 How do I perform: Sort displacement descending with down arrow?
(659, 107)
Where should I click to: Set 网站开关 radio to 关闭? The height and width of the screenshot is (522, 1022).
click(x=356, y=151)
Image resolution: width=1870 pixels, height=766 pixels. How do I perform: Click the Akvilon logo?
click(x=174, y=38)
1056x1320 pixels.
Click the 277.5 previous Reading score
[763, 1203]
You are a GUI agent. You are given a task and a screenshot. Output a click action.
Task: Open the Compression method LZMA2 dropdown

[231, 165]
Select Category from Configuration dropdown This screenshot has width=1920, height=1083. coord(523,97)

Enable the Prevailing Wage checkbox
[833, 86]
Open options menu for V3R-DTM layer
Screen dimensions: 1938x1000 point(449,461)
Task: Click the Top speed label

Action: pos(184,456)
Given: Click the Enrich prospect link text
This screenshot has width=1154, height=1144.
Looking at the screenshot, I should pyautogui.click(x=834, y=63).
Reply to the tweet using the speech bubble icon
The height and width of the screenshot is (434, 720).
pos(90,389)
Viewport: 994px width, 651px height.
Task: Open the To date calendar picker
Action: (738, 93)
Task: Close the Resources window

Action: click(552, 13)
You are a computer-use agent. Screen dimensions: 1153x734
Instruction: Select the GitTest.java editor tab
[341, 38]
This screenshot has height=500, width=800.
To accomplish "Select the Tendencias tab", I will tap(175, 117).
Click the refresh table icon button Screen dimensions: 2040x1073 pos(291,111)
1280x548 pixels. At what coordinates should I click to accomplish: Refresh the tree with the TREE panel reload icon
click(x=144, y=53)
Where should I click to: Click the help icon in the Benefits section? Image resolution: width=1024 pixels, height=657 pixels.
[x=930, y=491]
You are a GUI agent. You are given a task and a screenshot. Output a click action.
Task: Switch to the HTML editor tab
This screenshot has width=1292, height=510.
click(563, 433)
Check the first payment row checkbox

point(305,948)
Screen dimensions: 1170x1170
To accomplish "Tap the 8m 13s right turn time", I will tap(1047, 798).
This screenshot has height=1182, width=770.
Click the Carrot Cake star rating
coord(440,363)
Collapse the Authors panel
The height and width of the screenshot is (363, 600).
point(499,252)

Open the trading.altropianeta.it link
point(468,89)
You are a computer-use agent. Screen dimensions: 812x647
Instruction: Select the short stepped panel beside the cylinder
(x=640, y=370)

● Problem requirements
Update the lines from the start of the records through the line holding "click(x=174, y=38)", inclusive, by replacing "Akvilon logo" with "Akvilon icon", and give those lines back with everything else unchanged.

● Task solution
 How do I perform: Sort displacement descending with down arrow?
(659, 107)
Where should I click to: Set 网站开关 radio to 关闭? The height and width of the screenshot is (522, 1022).
click(x=356, y=151)
Image resolution: width=1870 pixels, height=766 pixels. How do I perform: Click the Akvilon icon?
click(x=174, y=38)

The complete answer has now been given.